You will see the discovery call, two tool invocations, and an error case printed in sequence — the same four steps the "Under the hood" section covers, end-to-end against the real `EchoEnvironment`.

## Next Steps

- **End-to-end training recipe** — the [Wordle GRPO tutorial](wordle-grpo) walks through a full GRPO training run with `environment_factory`. The wrapper-class shape is the same for an MCP-backed env; inside each tool method, build a `CallToolAction(tool_name=..., arguments={...})` instead of Wordle's single-field `TextArenaAction(message=guess)`.

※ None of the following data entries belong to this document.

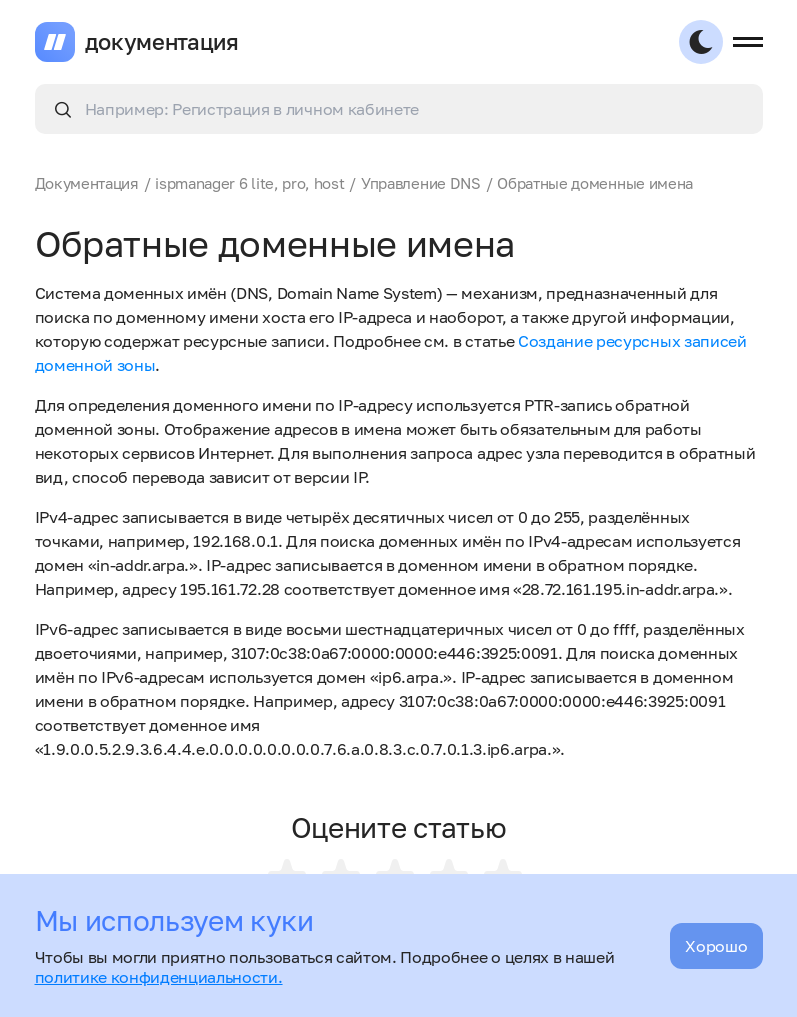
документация (162, 42)
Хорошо (716, 946)
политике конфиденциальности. (159, 977)
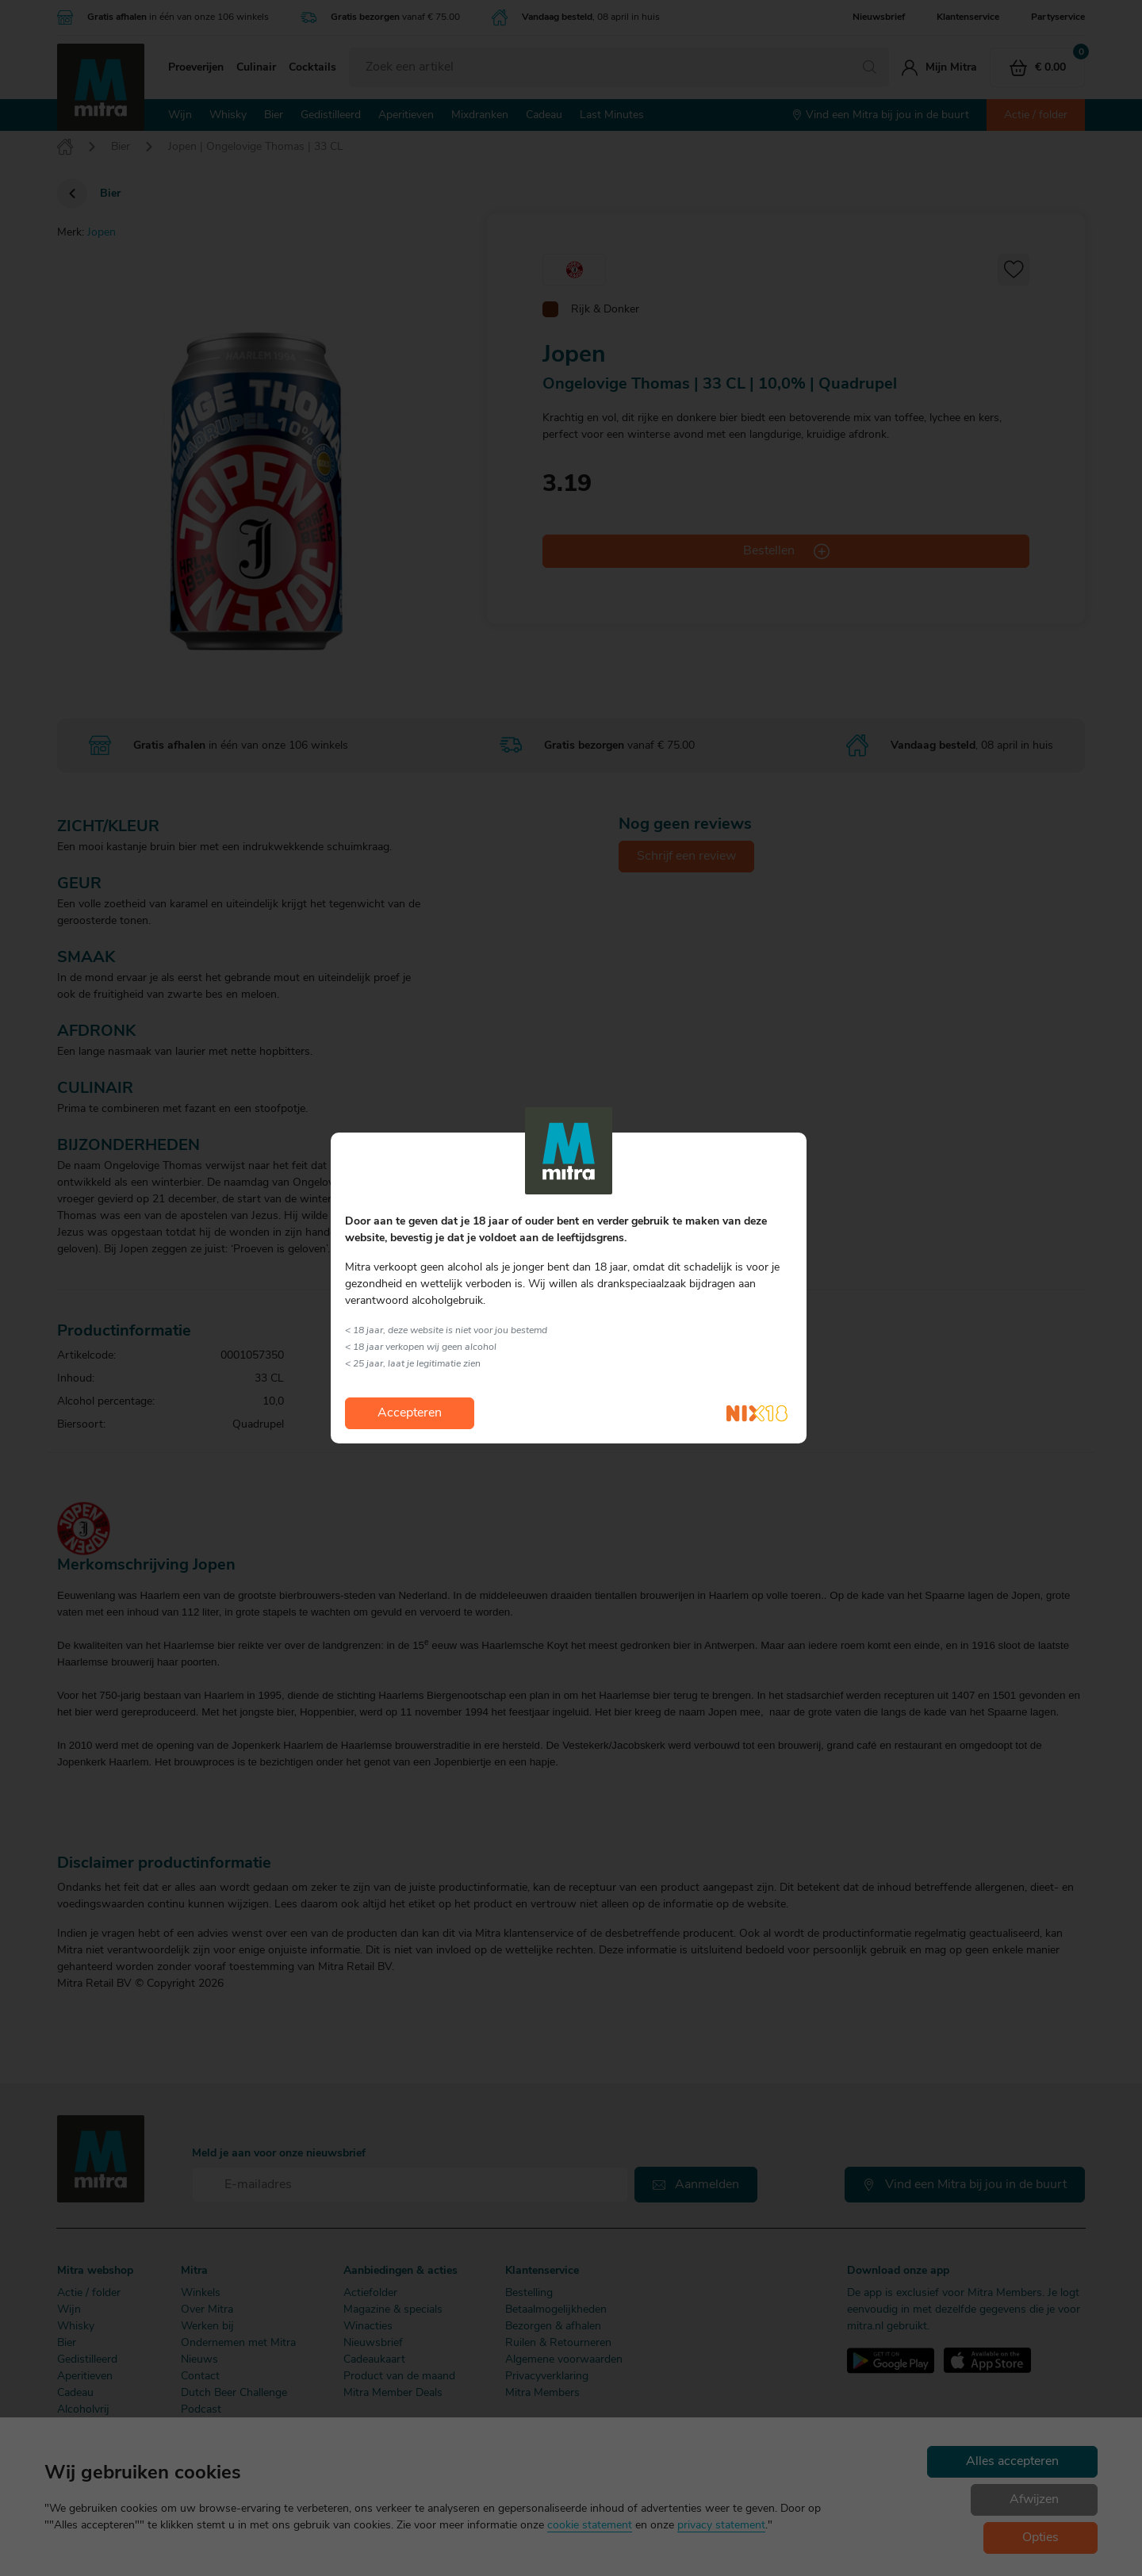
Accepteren (409, 1413)
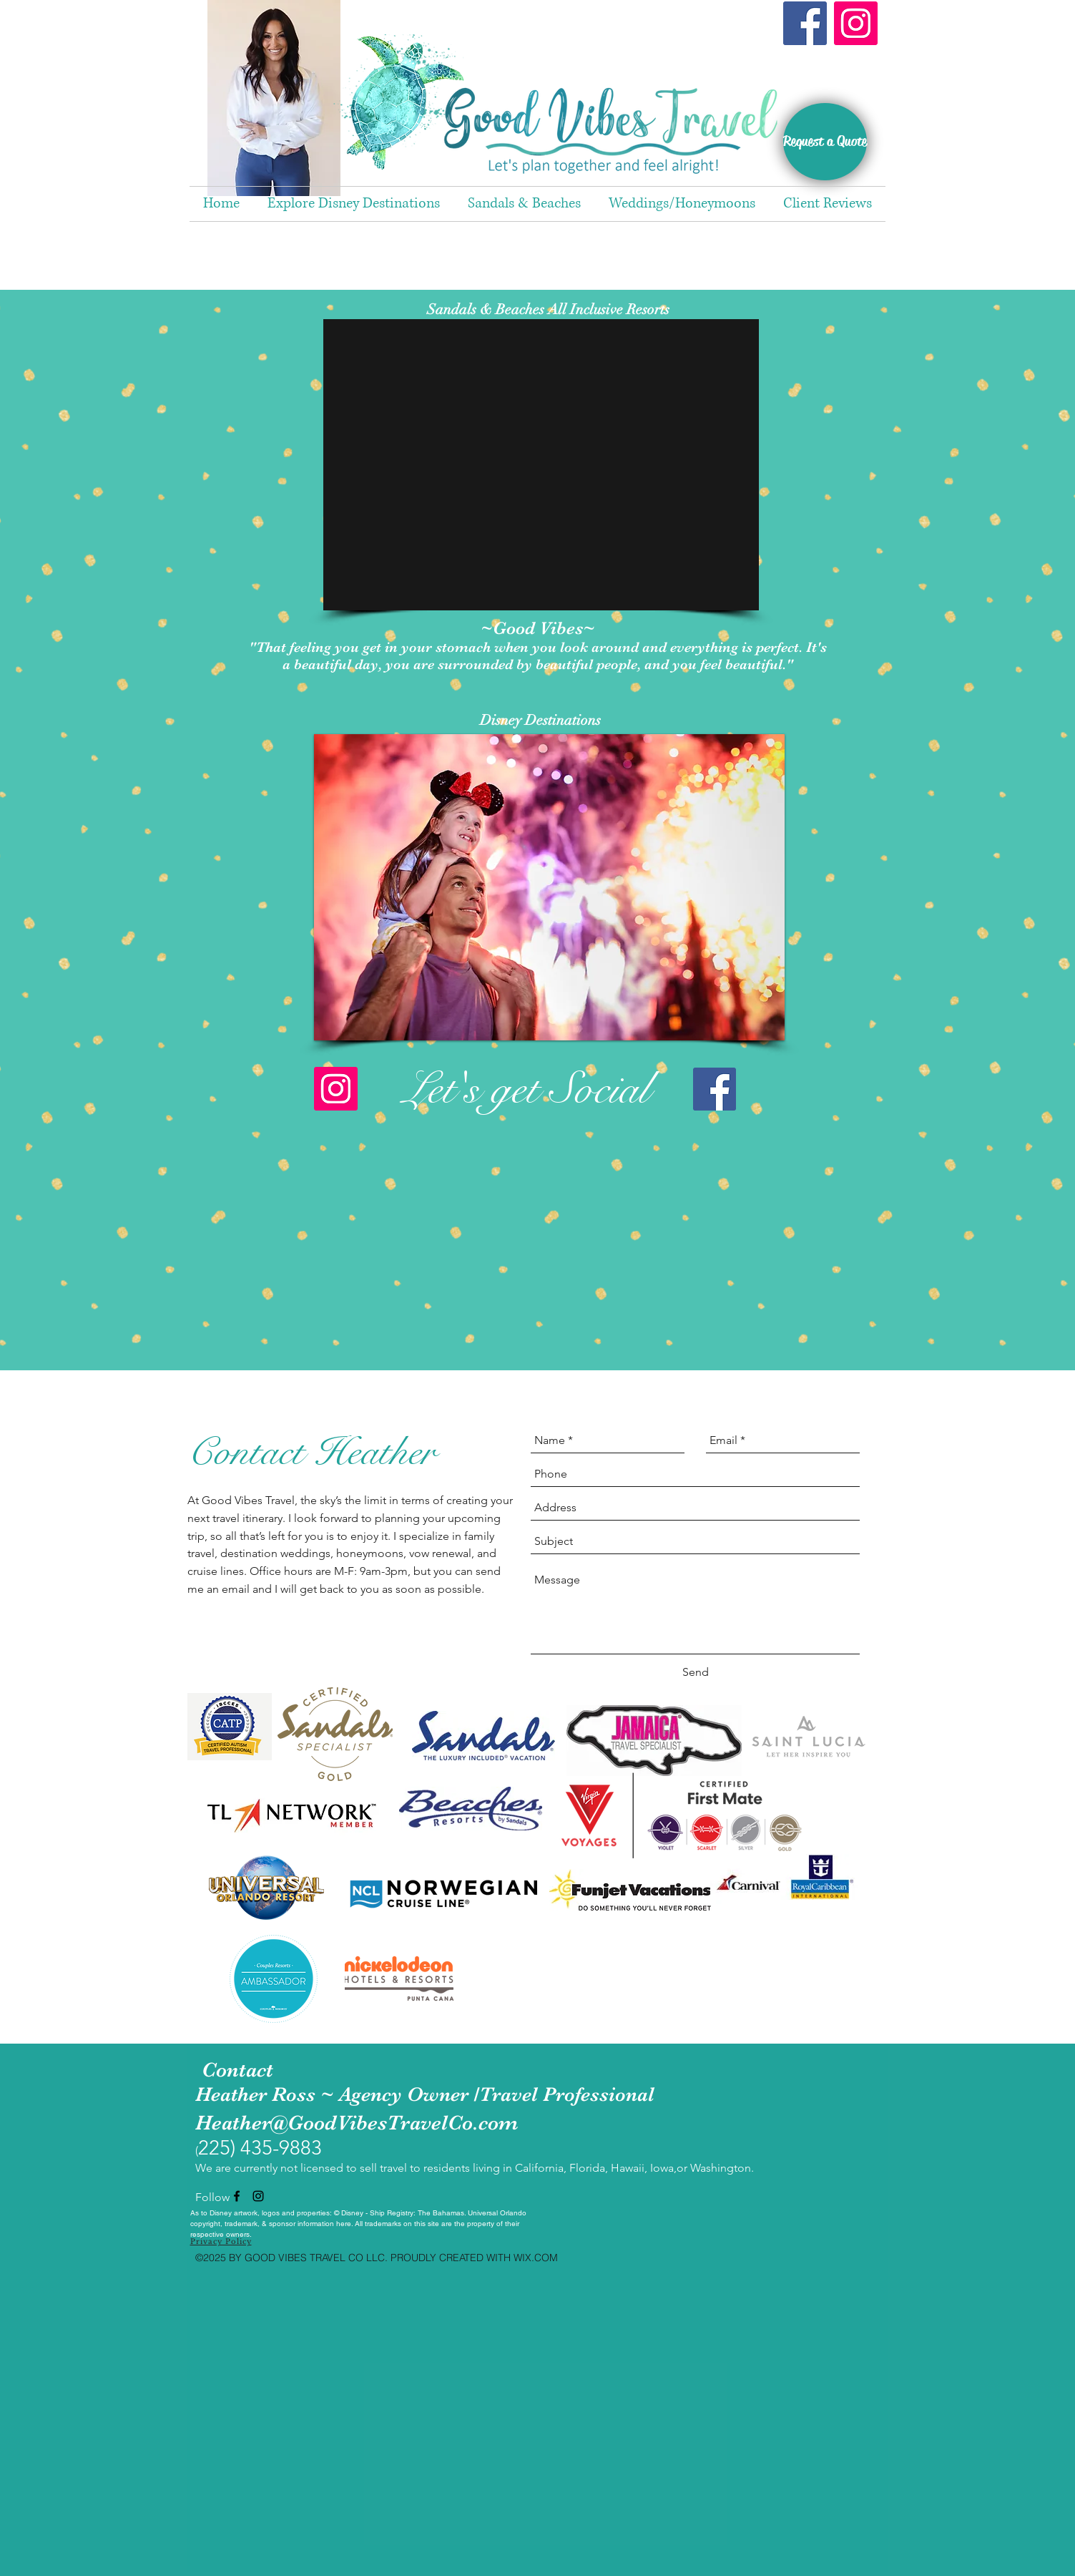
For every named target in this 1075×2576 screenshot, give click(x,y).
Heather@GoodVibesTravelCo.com (356, 2123)
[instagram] (258, 2196)
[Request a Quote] (825, 141)
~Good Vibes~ (538, 628)
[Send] (695, 1672)
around (615, 647)
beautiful (322, 664)
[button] (541, 464)
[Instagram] (856, 23)
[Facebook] (805, 23)
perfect (777, 647)
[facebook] (237, 2196)
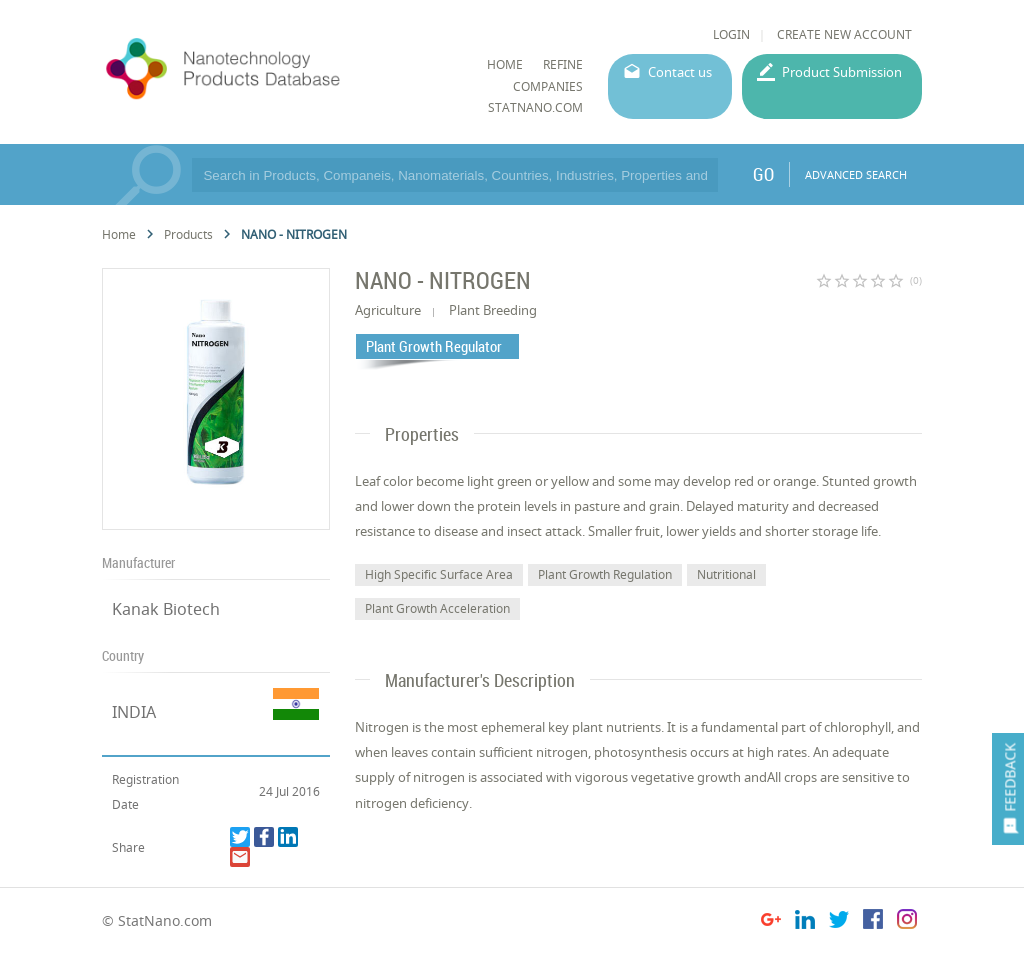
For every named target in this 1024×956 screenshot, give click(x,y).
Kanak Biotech (166, 609)
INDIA (134, 712)
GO (763, 174)
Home (119, 234)
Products (188, 234)
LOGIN (731, 34)
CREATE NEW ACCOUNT (844, 34)
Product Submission (842, 72)
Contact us (680, 72)
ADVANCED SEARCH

- **MCP lifecycle details** — the [MCP Environment Lifecycle guide](../guides/mcp-environment-lifecycle) covers `step()` vs `step_async()`, the `call_tool()` convenience path, and common debugging questions.
- **A richer MCP environment** — [`envs/finqa_env/`](https://github.com/huggingface/OpenEnv/tree/main/envs/finqa_env) shows tool calls participating in episode progression, rewards, and terminal submission — not just a stateless echo.
- **Design rationale** — [RFC 003](https://github.com/huggingface/OpenEnv/blob/main/rfcs/003-mcp-support.md) explains why OpenEnv picked MCP as the agent boundary and how tool-calling and CodeAct styles share the same plumbing.
- **Serving tools to an external agent** — the `/mcp` JSON-RPC endpoint is available alongside `/ws` on any MCP environment server. Point an MCP-compatible client at it for production inference without going through the step loop. This direct path bypasses reward computation, step counts, and episode termination, and it exposes only registered MCP tools — not `reset`, `step`, or `state`.